I admired him enormously for saying that. So many people feel as he does in their hearts, yet would not dare to say so. So many people have the air of posturing before a work of art, trying to look intelligent, trying to "say the right thing" before the right painting--the right painting as prescribed by Baedeker. True, I think the man who declares he would not give five cents for all the art in the world thereby declares himself a barbarian of sorts. But a good, honest, openhearted barbarian is a fine creature. For one thing, there is nothing false about him. And there is nothing soft about him either. It is the poseur who is soft--soft at the very top, where Henry Ford is hard.

I saw from his manner that he was becoming restless. Perhaps we had stayed too long. Or perhaps he was bored because I spoke about an abstract thing like art.

I asked but one more question.

"Mr. Ford," I said, "I should think that when a man is very rich he might hardly know, sometimes, whether people are really his friends or whether they are cultivating him because of his money. Isn't that so?"
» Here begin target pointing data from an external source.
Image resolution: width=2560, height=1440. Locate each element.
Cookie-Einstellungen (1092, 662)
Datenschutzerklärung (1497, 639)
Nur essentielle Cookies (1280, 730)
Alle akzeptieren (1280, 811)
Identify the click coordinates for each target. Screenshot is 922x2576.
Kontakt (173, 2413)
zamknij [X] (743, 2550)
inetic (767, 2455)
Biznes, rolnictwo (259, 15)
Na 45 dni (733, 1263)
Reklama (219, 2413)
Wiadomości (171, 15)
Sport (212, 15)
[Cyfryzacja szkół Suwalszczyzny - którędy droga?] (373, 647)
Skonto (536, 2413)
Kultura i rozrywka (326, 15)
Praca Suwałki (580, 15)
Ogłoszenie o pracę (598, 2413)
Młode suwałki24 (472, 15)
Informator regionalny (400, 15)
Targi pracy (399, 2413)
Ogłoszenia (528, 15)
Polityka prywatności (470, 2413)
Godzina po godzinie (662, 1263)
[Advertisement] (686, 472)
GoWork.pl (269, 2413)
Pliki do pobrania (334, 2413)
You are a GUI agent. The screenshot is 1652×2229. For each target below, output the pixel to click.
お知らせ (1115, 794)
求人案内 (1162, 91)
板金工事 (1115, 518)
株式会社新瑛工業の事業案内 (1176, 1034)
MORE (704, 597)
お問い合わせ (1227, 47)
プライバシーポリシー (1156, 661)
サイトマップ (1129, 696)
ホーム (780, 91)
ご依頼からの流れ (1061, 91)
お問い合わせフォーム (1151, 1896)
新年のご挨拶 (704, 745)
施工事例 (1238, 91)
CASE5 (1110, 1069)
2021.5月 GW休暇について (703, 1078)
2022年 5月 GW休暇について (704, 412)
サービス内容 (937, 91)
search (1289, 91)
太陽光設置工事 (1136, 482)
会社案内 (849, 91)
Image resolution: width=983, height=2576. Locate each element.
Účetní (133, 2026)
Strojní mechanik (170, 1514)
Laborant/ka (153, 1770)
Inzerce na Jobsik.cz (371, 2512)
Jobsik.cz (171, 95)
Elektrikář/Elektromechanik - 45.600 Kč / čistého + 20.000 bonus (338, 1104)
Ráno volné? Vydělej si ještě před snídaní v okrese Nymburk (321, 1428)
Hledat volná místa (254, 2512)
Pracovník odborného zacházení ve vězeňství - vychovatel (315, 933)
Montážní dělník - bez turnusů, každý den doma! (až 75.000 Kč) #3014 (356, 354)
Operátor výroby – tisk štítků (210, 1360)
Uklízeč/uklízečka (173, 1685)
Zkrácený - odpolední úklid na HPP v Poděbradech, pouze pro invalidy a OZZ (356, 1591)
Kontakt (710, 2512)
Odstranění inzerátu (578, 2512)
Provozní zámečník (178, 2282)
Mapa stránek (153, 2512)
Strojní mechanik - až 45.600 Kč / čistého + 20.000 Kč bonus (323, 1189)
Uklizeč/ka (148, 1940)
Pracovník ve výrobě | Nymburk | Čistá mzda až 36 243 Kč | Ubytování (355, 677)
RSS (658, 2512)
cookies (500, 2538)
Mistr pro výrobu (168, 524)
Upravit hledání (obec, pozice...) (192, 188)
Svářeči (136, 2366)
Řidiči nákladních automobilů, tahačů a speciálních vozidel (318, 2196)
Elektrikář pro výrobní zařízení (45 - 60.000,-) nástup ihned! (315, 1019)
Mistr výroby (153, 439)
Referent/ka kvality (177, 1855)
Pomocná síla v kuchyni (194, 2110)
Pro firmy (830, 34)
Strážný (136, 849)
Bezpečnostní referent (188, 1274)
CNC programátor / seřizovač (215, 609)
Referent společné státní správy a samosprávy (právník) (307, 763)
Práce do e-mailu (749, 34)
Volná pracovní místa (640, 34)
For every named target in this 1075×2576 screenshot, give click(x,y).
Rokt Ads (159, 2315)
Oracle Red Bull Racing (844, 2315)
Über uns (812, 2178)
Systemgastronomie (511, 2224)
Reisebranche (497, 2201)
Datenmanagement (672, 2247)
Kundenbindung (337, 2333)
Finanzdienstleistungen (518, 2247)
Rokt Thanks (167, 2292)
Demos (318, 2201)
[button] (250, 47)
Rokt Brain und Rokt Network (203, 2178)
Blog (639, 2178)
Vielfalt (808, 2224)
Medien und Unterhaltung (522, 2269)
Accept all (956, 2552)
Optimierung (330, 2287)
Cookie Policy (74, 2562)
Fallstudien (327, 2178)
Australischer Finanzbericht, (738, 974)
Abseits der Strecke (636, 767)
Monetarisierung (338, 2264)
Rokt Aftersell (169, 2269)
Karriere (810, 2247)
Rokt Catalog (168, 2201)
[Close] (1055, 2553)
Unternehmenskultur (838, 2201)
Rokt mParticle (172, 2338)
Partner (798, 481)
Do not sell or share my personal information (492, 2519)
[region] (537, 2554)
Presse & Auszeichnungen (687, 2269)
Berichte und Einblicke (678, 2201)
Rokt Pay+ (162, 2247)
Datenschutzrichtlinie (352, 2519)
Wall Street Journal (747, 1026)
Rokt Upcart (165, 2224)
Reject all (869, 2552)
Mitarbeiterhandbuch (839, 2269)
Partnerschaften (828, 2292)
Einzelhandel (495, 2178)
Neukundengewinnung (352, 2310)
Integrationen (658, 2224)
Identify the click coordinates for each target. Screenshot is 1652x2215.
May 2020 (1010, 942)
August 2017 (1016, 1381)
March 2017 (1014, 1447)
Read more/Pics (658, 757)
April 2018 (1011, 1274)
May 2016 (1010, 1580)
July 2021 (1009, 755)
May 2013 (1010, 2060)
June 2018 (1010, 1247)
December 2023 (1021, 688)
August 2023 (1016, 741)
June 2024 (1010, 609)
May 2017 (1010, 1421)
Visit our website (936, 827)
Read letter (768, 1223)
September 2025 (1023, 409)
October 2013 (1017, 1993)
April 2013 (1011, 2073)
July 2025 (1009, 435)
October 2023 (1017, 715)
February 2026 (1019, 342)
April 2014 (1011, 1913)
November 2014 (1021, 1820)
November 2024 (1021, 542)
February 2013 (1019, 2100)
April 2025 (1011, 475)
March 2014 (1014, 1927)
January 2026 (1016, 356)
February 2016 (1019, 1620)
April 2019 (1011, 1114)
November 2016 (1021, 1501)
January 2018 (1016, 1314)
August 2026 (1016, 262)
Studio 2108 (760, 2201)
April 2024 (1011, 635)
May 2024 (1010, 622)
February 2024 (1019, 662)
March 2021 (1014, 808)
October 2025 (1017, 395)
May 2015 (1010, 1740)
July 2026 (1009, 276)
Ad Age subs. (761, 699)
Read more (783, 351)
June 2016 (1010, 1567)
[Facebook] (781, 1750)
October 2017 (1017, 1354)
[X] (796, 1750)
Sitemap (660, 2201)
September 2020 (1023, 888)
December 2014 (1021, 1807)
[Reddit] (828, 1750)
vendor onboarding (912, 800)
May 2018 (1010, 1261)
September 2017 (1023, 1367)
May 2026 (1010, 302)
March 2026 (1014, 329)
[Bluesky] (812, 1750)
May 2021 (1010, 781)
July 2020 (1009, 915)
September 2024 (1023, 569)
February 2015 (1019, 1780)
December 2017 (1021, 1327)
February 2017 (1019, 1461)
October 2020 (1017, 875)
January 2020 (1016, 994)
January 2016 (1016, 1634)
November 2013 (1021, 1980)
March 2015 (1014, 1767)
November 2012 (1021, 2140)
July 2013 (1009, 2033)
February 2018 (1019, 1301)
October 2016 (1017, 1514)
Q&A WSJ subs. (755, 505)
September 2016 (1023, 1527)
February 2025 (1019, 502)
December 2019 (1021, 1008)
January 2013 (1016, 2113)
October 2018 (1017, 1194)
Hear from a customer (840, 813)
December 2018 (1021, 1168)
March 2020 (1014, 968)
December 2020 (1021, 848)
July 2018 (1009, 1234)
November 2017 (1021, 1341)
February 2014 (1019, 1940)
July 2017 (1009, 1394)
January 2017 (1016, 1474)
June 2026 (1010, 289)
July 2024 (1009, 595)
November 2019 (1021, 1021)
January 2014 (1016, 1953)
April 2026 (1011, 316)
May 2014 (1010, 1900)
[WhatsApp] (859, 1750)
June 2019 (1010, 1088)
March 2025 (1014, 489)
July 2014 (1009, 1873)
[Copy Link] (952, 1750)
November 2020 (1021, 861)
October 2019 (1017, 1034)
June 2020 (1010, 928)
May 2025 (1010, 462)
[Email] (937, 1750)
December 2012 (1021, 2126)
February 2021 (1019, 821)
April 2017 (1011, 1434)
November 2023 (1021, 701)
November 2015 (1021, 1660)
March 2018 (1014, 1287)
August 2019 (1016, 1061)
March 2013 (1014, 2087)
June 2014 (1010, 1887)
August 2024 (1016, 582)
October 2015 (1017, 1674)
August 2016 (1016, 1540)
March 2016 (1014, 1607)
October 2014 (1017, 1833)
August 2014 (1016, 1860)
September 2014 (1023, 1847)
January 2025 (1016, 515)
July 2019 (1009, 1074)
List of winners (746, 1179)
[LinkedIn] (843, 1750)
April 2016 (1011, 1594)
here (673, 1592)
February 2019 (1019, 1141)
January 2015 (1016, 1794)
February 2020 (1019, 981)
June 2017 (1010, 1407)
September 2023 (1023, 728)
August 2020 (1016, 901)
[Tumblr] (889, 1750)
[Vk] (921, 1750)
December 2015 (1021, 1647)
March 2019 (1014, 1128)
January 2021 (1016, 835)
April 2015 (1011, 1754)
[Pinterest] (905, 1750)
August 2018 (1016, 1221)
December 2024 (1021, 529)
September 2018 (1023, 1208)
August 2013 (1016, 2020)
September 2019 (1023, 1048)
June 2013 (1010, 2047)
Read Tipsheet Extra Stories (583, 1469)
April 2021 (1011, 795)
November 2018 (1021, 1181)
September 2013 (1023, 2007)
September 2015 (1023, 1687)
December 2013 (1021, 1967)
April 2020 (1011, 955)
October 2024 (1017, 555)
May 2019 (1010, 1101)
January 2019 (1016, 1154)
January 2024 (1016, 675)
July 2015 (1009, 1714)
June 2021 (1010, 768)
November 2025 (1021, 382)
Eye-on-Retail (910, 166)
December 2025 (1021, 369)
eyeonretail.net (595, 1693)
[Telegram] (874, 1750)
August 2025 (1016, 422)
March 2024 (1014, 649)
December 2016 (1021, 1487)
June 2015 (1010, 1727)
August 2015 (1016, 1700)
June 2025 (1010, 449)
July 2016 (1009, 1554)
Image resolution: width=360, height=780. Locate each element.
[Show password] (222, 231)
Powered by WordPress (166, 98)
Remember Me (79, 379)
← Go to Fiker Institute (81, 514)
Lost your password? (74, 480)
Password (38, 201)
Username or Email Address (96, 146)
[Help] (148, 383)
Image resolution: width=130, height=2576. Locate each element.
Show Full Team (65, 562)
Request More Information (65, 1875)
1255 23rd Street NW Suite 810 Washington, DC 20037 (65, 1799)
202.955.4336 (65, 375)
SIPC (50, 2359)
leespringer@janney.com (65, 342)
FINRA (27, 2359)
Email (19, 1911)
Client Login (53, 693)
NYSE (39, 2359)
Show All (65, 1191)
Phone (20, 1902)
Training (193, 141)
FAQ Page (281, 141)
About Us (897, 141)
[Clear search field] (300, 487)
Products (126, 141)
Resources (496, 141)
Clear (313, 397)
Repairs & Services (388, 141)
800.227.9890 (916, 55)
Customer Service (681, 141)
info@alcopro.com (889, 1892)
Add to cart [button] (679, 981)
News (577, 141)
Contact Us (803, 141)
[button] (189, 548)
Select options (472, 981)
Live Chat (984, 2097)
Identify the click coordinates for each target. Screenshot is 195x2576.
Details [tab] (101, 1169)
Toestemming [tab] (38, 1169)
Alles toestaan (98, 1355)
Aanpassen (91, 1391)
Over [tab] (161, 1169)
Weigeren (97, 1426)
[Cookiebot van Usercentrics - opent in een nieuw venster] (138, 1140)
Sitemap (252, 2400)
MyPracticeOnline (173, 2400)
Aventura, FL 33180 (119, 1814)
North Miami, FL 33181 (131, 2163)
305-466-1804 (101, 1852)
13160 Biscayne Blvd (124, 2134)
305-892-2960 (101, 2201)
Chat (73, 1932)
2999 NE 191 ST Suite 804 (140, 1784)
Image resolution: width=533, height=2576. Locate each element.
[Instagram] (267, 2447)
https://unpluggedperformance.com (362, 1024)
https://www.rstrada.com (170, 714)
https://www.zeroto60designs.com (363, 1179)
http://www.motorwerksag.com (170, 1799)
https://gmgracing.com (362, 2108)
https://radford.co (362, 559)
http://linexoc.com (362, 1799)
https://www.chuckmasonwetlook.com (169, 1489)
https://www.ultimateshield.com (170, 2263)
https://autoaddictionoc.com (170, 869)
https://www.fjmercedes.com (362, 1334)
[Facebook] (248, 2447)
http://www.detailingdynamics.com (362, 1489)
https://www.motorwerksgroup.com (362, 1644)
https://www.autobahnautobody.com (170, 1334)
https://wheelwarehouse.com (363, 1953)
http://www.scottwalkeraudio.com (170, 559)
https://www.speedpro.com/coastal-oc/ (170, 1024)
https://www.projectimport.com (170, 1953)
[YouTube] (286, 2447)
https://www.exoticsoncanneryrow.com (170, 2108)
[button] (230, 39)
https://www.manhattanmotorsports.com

Mr. Ford's dry grin spread across his face. He replied with a question:

"When people come after _you_ because they want to get something out of you, don't you get their number?"

"I think I do," I answered.

"Well, so do I," said Mr. Ford.

CHAPTER VIII

THE CURIOUS CITY OF BATTLE CREEK

It was on a chilly morning, not much after eight o'clock, that we left Detroit. I recall that, driving trainward, I closed the window of the taxicab; that the marble waiting room of the new station looked uncomfortably half awake, like a sleeper who has kicked the bedclothes off, and that the concrete platform outside was a playground for cold, boisterous gusts of wind.

Our train had come from somewhere else. Entering the Pullman car, we found it in its night-time aspect. The narrow aisle, made narrower by its shroud of long green curtains, and by shoes and suit cases standing beside the berths, looked cavernous and gloomy, reminding me of a great rock fissure, the entrance to a cave I had once seen. Like a cave, too, it was cold with a musty and oppressive cold; a cold which embalmed the mingling smells of sleep and sleeping car--an odor as of Russia leather and banana peel ground into a damp pulp.

Silently, gloomily, without removing our overcoats or gloves, we seated ourselves, gingerly, upon the bright green plush of the section nearest to the door, and tried to read our morning papers. Presently the train started. A thin, sick-looking Pullman conductor came and took our tickets, saying as few words as possible. A porter, in his sooty canvas coat, sagged miserably down the aisle. Also a waiter from the dining car, announcing breakfast in a cheerless tone. Breakfast! Who could think of breakfast in a place like that? For a long time, we sat in somber silence, without interest in each other or in life.